To understand if decitabine’s activity was stronger in certain cancer contexts, we correlated compound sensitivity to cell-line features. The absence of confounding correlations to lineage or doubling time enabled us to conduct an unbiased search for genomic features and activated pathways that are associated with sensitivity to decitabine. Genomic alterations in KRAS, NRAS and CRAF as well as activation of the RAS/RAF/MEK pathway significantly correlated with sensitivity to decitabine. In addition, cell cycle regulation correlated with sensitivity to decitabine. This pathway was previously shown to associate strongly with KRAS activation (30, 31).
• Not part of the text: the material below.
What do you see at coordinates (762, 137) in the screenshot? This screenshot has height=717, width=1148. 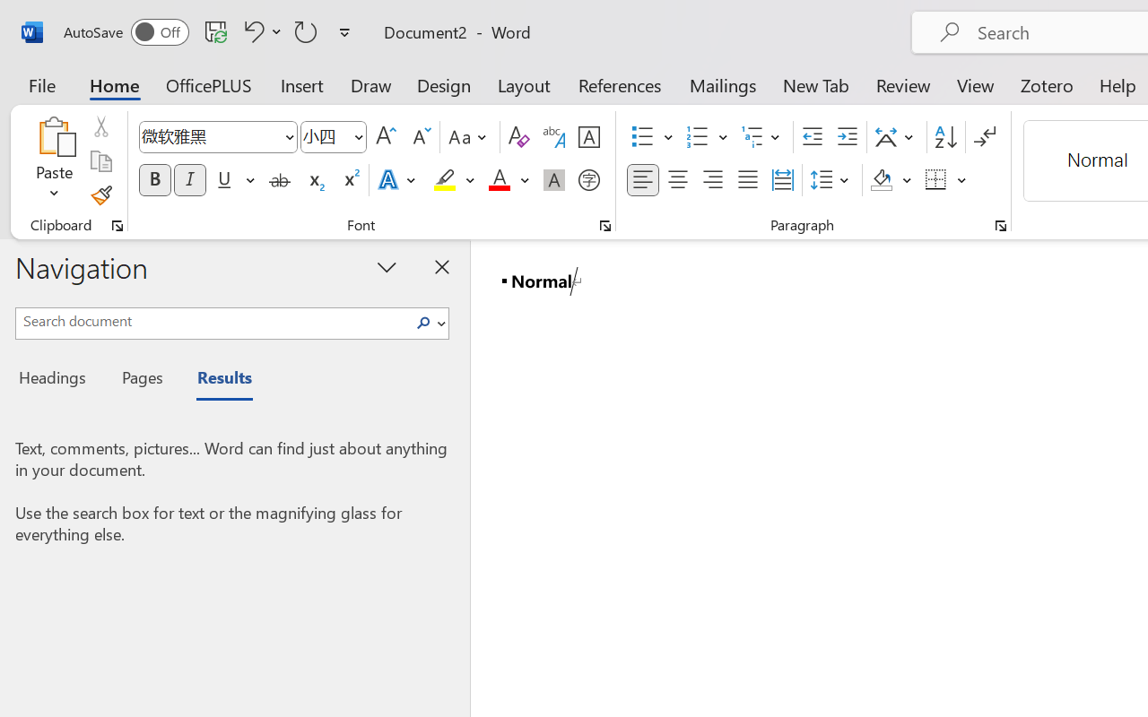 I see `'Multilevel List'` at bounding box center [762, 137].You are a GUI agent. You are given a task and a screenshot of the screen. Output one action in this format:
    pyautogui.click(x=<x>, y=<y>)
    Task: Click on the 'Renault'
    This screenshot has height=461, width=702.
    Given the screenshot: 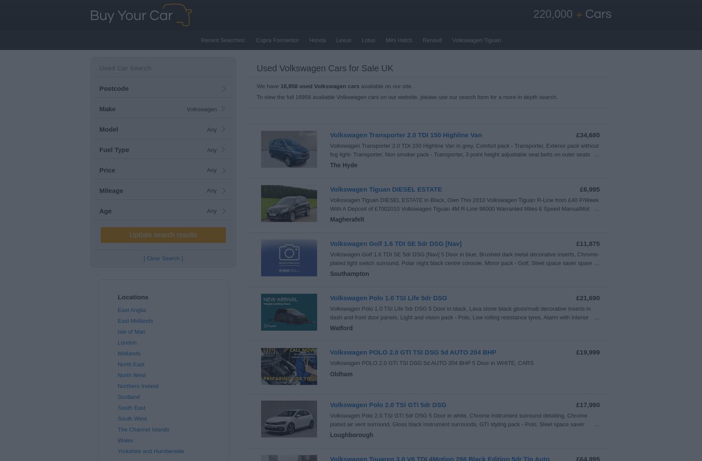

Given the correlation of RAS/RAF/MEK pathway activation and decitabine activity, we tested the ability of KRAS genomic status to predict sensitivity to decitabine in vitro. KRAS mutations occur in 30% of low-grade serous ovarian cancers, and genomic amplifications of KRAS occur in 11% of high-grade serous ovarian cancer tumors (32). Six additional KRAS-mutant and -amplified ovarian cancer cell lines representing low- and high-grade serous ovarian cancer lines showed sensitivity to decitabine at low dose (IC₅₀ < 150 nM). These data suggest that KRAS genomic status may serve as a potential biomarker for sensitivity to decitabine in ovarian cancer.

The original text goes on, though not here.